Never heard of it. Thanks for the tip.
You still need to import the type before using it in a stringified type annotation for it to be valid though, so you'd need the import in an if TYPE_CHECKING:
block either way, no?
Yes, but if it’s in a TYPE_CHECKING block I can ONLY use the annotation with quotes*, which is why I only use that method if I must.
- except with
from __future__ import annotations
as I’ve just learned.
Ah yeah, I see what you meant.
That's a very cool feature, had no clue about it!
If it doesn't have any visible downsides, it's be nice use it whenever possible. This should provide the additional benefit of having the imports clearly separated.
The tediousness aspect of it makes me wonder though. I'd probably just only use it when I'm specifically importing something only for typing .
Maybe could be a cool feature request for an lsp as well.
I only use it to avoid circular imports. Otherwise, I can import the type plainly.
Any time you need different behavior between static type checking and runtime.
in 3.10 I’m using it to work around issue with NamedTuple generics. typing_extensions.NamedTuple allows Generics at runtime but typing.NamedTuple doesn’t. But the type checker we are using doesn’t support typing_extensions.NamedTuple like it does for the typing version so we lie at type checking time to get the typing to make sense but have different runtime type because otherwise its a TypeError
A cheeky answer: whenever Ruff/flake8-type-checking tells me to.
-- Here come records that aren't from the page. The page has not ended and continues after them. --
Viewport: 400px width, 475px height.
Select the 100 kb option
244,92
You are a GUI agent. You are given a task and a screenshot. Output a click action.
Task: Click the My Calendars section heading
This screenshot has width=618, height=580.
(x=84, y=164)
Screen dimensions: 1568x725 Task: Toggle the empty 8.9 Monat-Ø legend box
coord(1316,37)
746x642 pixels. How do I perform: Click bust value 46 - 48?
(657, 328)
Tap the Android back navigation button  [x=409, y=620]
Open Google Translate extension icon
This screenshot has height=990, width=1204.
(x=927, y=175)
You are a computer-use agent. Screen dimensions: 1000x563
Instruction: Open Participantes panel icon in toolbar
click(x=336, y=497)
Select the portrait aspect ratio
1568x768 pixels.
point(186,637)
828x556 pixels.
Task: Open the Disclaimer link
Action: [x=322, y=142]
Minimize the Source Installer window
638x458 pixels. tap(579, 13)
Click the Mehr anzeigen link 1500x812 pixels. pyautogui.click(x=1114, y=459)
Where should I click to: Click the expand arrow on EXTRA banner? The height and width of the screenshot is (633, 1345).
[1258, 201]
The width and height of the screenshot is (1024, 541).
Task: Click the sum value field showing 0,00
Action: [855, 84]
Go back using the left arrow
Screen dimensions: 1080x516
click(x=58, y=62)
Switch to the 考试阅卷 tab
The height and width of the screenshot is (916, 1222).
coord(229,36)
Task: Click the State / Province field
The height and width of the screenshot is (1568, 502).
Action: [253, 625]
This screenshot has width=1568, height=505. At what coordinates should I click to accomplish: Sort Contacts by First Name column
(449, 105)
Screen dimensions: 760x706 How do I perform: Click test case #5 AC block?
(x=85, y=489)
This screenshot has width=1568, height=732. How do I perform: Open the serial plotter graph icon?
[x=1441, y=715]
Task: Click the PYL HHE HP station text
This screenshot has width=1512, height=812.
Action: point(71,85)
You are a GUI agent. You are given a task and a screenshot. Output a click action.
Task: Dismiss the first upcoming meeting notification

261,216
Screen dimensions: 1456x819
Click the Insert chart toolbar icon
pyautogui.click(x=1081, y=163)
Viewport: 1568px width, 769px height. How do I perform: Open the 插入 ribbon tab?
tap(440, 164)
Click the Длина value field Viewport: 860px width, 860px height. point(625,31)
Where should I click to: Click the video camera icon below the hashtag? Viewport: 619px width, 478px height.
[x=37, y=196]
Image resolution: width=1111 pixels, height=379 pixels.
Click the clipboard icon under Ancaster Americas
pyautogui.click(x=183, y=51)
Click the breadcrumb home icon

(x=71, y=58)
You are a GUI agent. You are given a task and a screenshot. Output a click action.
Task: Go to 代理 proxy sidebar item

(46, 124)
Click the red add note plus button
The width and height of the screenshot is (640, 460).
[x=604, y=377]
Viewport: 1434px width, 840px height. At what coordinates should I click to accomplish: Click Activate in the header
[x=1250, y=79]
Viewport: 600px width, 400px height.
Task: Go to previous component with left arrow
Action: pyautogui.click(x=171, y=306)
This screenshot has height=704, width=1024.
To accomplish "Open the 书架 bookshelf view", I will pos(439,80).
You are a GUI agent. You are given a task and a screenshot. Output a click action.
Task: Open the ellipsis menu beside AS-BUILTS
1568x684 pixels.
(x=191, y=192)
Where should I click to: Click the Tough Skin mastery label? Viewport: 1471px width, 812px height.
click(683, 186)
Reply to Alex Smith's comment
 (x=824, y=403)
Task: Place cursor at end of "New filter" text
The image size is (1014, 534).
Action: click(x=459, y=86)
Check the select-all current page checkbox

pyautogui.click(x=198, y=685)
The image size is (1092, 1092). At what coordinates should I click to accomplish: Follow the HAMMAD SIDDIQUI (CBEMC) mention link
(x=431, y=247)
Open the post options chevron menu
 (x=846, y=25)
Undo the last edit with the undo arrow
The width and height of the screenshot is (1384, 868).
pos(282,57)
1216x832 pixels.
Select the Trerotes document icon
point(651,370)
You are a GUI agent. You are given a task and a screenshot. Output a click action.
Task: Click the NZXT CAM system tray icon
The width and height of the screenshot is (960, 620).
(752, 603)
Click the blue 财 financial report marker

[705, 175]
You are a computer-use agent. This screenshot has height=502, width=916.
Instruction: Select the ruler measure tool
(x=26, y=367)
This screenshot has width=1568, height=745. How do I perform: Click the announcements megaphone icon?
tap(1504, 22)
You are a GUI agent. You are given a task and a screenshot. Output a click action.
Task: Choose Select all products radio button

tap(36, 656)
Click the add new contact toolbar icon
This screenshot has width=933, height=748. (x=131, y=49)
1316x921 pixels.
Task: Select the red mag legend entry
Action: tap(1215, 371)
Though I'd only enable that check now that there's an autofix in Ruff as well.
You should have part of your test harness perform a separate import of every module. If your module is idempotent (most good code is) you could do this in a single process by cleaning sys.modules
I guess ... but it still won't be part of your pytest
process.
Static analyzers can only detect some cases, so can't be fully trusted.
I've also found there are a lot of cases where performant Python code has to be implemented in a distinct way from what the type-checker sees. You can do this with aggressive type: ignore
but I often find it cleaner to use separate if
blocks.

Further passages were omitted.